*EXERCISE OBJECTIVE*: Return the listing below word for word.

*DATA FOR PROCESSING*:

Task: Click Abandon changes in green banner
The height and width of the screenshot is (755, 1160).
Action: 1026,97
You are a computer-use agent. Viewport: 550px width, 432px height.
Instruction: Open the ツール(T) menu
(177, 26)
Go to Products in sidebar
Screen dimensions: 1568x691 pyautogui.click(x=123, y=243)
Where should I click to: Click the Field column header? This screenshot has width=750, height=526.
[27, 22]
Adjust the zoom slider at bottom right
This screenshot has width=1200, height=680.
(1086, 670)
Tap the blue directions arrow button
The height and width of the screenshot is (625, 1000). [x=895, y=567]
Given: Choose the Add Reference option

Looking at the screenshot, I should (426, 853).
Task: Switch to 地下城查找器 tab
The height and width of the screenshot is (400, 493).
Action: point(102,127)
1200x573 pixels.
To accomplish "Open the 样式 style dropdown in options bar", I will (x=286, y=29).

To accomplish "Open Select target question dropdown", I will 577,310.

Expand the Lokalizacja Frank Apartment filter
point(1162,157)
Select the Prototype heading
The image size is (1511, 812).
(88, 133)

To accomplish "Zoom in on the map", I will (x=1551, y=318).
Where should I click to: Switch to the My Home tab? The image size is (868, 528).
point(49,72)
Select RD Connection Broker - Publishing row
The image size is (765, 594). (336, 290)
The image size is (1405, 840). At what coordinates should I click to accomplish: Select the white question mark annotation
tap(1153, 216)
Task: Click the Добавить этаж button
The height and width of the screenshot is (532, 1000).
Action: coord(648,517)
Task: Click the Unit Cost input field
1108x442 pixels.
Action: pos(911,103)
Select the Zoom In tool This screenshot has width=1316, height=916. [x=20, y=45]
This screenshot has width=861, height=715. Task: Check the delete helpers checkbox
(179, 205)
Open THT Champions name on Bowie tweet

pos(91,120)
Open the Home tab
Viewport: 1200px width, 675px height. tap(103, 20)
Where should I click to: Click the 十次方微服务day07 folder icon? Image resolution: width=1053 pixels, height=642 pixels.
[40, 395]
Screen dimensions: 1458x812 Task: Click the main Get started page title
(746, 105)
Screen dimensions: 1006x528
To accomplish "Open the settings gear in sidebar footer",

*EXERCISE RESPONSE*:
Task: Click Abandon changes in green banner
The height and width of the screenshot is (755, 1160).
Action: 1026,97
You are a computer-use agent. Viewport: 550px width, 432px height.
Instruction: Open the ツール(T) menu
(177, 26)
Go to Products in sidebar
Screen dimensions: 1568x691 pyautogui.click(x=123, y=243)
Where should I click to: Click the Field column header? This screenshot has width=750, height=526.
[27, 22]
Adjust the zoom slider at bottom right
This screenshot has width=1200, height=680.
(1086, 670)
Tap the blue directions arrow button
The height and width of the screenshot is (625, 1000). [x=895, y=567]
Given: Choose the Add Reference option

Looking at the screenshot, I should (426, 853).
Task: Switch to 地下城查找器 tab
The height and width of the screenshot is (400, 493).
Action: point(102,127)
1200x573 pixels.
To accomplish "Open the 样式 style dropdown in options bar", I will (x=286, y=29).

To accomplish "Open Select target question dropdown", I will 577,310.

Expand the Lokalizacja Frank Apartment filter
point(1162,157)
Select the Prototype heading
The image size is (1511, 812).
(88, 133)

To accomplish "Zoom in on the map", I will (x=1551, y=318).
Where should I click to: Switch to the My Home tab? The image size is (868, 528).
point(49,72)
Select RD Connection Broker - Publishing row
The image size is (765, 594). (336, 290)
The image size is (1405, 840). At what coordinates should I click to accomplish: Select the white question mark annotation
tap(1153, 216)
Task: Click the Добавить этаж button
The height and width of the screenshot is (532, 1000).
Action: coord(648,517)
Task: Click the Unit Cost input field
1108x442 pixels.
Action: pos(911,103)
Select the Zoom In tool This screenshot has width=1316, height=916. [x=20, y=45]
This screenshot has width=861, height=715. Task: Check the delete helpers checkbox
(179, 205)
Open THT Champions name on Bowie tweet

pos(91,120)
Open the Home tab
Viewport: 1200px width, 675px height. tap(103, 20)
Where should I click to: Click the 十次方微服务day07 folder icon? Image resolution: width=1053 pixels, height=642 pixels.
[40, 395]
Screen dimensions: 1458x812 Task: Click the main Get started page title
(746, 105)
Screen dimensions: 1006x528
To accomplish "Open the settings gear in sidebar footer",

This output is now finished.